Besides Bt-cotton exerting a selection pressure on the American bollworm, studies at the Indian Agricultural Research Institute (IARI) have shown that the existing Indian bollworm population exhibits considerable spatial and temporal variability in the matter of susceptibility to the cry1Ac toxin. This implies a rapid build up of resistance to Bt-cotton. The concept of "refugia" in transgenic plantations has been devised to counter this resistance build up which is based on the following premise. A certain fraction of the area is planted with non-Bt-cotton - the refugia - which ensures that a sizable bollworm population does not come under the selection pressure and thus does not develop the resistance trait. The availability of this population for mating ensures that resistance does not develop in the pest population. Maintenance of refugia in the Bt-cotton fields is central to the conditions imposed by the GEAC on Mahyco.

Of course, to arrive at a critical size of the "refugia", model studies based on baseline susceptibility data are required. However, no such model has been developed in the country. In its absence, the GEAC has adopted the U.S. model where nine to 20 per cent area as "refugia" is recommended. In the Indian context, given the generally small holdings (less than a ha), the dispersal of the gene to neighbouring fields and other crops has also to be ensured. The Mahyco studies have shown that pollen dispersal occurs over a distance of about 2 to 5 m if there are trapper non-Bt cotton rows in the periphery of a field. Taking this aspect also into account, the original draft of the GEAC conditions said: "Non-Bt cotton should be planted in five rows or 20 per cent of the area, whichever is more, around the periphery." Accordingly, the conditions mandated Mahyco to sell with every packet of Bt-seeds for every acre, 20 per cent non-Bt seeds. But in typical small holdings of around one acre, this division would not be a profitable proposition. So, some GEAC members would instead like the phrase to be "whichever is less". But that would not be environmentally sound because large-area farmers would end up not setting up enough refugia resulting in adverse long-term impact with regard to Bt-resistance.

Although the conditions make it incumbent upon Mahyco to ensure that farmers comply with the stipulations (which it is expected to do by educating them about long-term objectives and the like), it is obviously not enforceable.
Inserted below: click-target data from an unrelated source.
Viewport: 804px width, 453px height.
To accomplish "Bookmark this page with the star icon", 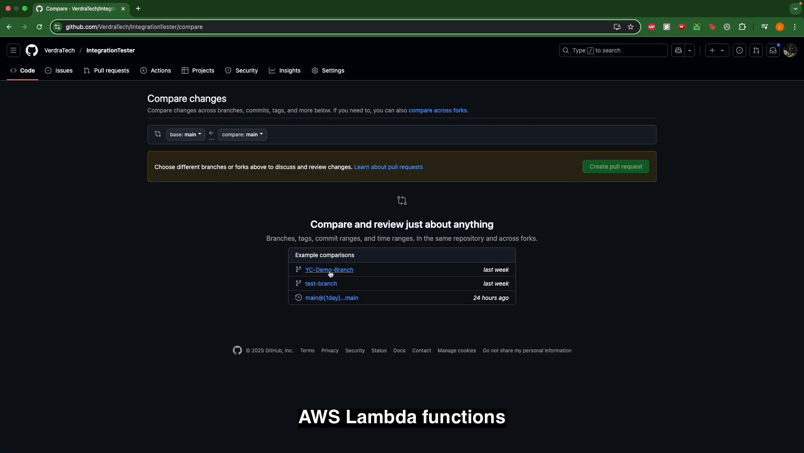I will pyautogui.click(x=631, y=27).
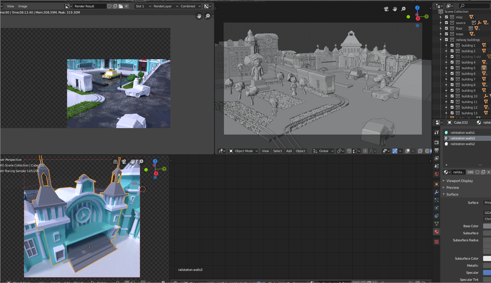
Task: Open the Add menu in 3D viewport
Action: pos(289,151)
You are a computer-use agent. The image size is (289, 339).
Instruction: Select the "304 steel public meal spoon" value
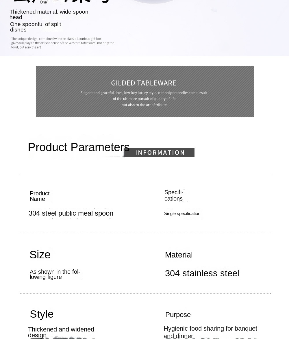71,213
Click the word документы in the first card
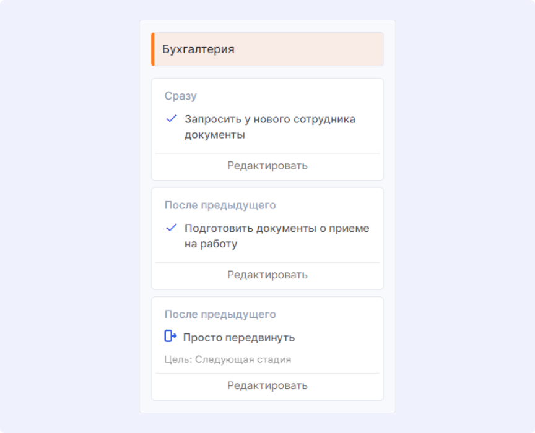 click(x=214, y=135)
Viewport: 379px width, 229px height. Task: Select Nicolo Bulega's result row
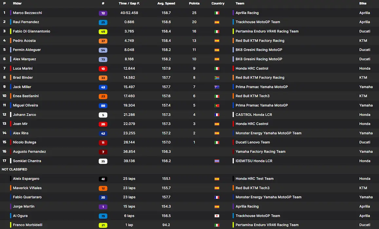[164, 142]
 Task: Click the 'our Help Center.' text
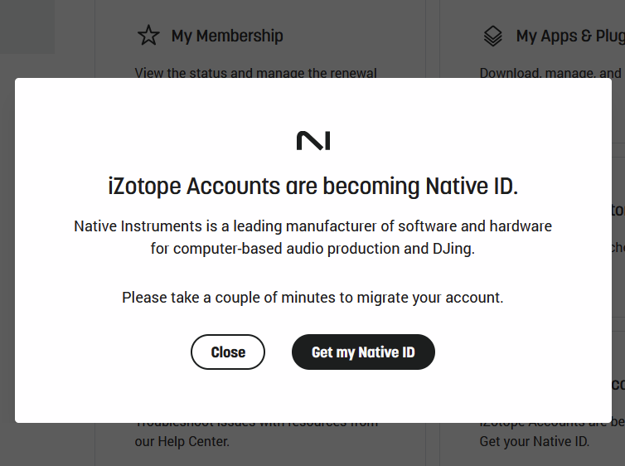[182, 441]
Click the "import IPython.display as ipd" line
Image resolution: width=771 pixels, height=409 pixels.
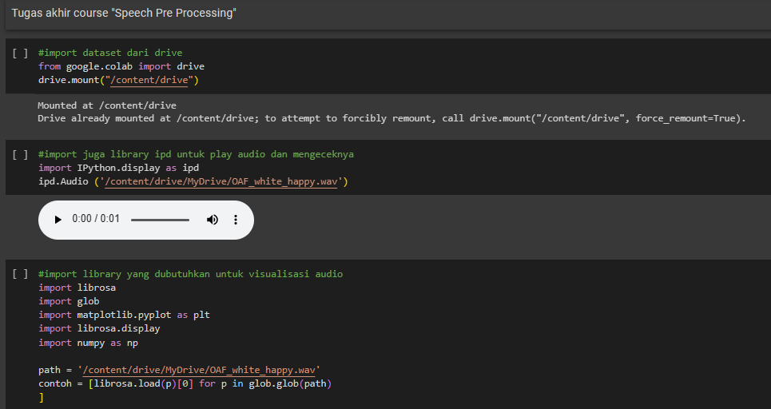tap(118, 169)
Neither the Centre nor the State has the manpower or the wherewithal (technical and otherwise) to ensure this by monitoring every field. It is too much to expect a farmer to forgo profits from 20 per cent of his cotton crop voluntarily. In order to avoid such conundrums, the MEC had, in fact, recommended that contiguous areas be designated specifically for large area Bt-cotton plantation where such refugia would not undermine short-term profitability. For some reason, the GEAC has ignored this recommendation. GEAC Chairman A.M. Gokhale feels that the farmers would themselves realise the need for a cooperative or consortium approach and join hands to cultivate large contiguous areas with Bt cotton. Ghosh, while agreeing that mechanisms needed to be evolved to implement these, such as involving gram panchayats, feels that in the Indian context even if refugia are not maintained, other crops in the vicinity would act as refugia.
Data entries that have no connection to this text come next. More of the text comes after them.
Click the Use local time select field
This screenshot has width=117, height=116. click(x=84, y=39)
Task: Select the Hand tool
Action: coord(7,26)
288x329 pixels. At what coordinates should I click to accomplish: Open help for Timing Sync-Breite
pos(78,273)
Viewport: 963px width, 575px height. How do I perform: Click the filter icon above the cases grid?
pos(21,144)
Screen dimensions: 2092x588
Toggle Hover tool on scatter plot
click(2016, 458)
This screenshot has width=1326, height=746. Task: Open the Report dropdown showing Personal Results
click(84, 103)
The conditions also require Mahyco to enter into a legally binding agreement with dealers to maintain a monthly record of seed sales and the buyer, details of the area where a particular bag of seeds will be sown among other things. Mahyco is also required to conduct studies continually at its own expense on, the spread of Bt-resistant bollworm population in different parts of the country. None of these seems implementable. The real reason behind the conditions seems to be merely to ward off criticism against inadequate resistance management plans.